While it promises significant benefits over the long term, the transition presented extra costs and risks. “We’ve already had things go wrong,” she says. “We’ve had to cut and remove cover crops that grew too much in wet weather, for example. That’s not such a big deal on 200 hectares, but when you think about over 2,000 hectares, it makes your head spin.”
For the past two years, the business has joined a carbon offsetting scheme, which pays it for every ton of carbon added to the soil. The money comes from companies and individuals around the world, who buy carbon credits to offset their emissions. The price varies according to shifts in global carbon markets. With new practices currently adding 2 to 4 metric tons of carbon per hectare every year, those payments are a useful financial buffer. The system could benefit farmers of all scales, in all regions worldwide.
Grounds for gains
The agricultural products and services sector has its own role to play in the growth of regenerative farming. “Our agricultural food system will undergo an accelerated transformation in order to provide enough healthy and affordable food for ourgrowing population. At the same time, it will need to mitigate its impact on our planet,” says Dirk Voeste, Senior Vice President Regulatory, Sustainability & Public Affairs at BASF’s Agricultural Solutions division, Limburgerhof, Germany. “At BASF we are helping farmers worldwide, like William Pitts and Kasey Bamberger, to tackle the most pressing climate challenges. We provide the right combination of technologies to increase yield with reduced environmental impacts, and make their farm management easier and more effective. And we are exploring ways to help incentivize carbon efficiencies.”

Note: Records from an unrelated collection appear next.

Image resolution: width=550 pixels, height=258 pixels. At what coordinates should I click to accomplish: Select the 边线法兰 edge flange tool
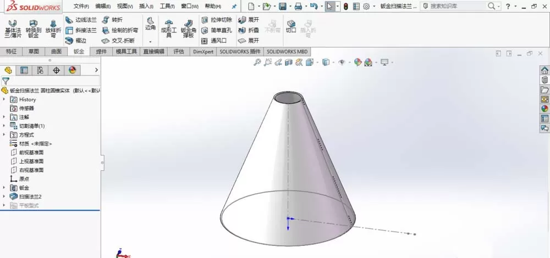click(81, 20)

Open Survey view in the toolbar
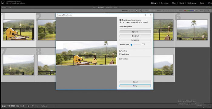pyautogui.click(x=18, y=106)
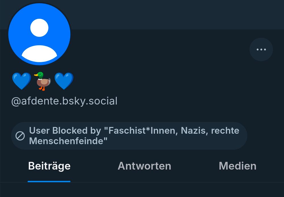Click the first blue heart emoji
The image size is (284, 197).
[21, 80]
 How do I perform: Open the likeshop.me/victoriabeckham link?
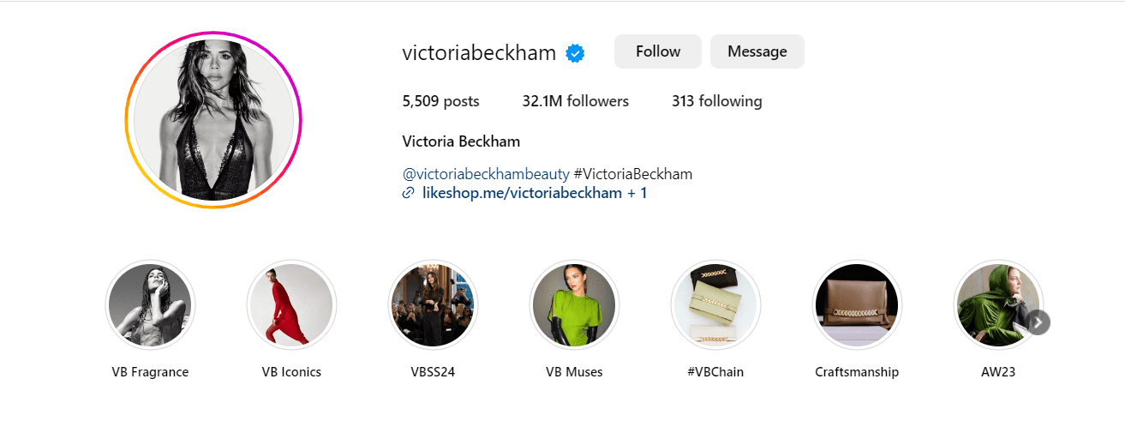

The company has committed to enabling a 30 percent reduction in CO2 emissions per ton of crop by 2030. As part of that effort, BASF launched its own Global Carbon Farming Program in 2022. Through a multi-year series of field trials, it aims to find the best ways to help farmers cut their carbon emissions and increase sequestration. It also includes a global framework that will allow farmers to access carbon credits from recognized certifiers.
And what does “the father of soil science,” Professor Lal say? “Payments
for carbon should be universally avail able to farmers. Let’s move away from subsidies and start paying for ecosystem services,” he says. “Let’s pay a fair price per ton for carbon sequestration in soil and trees. And let’s pay it transparently and directly to the people who do the work.”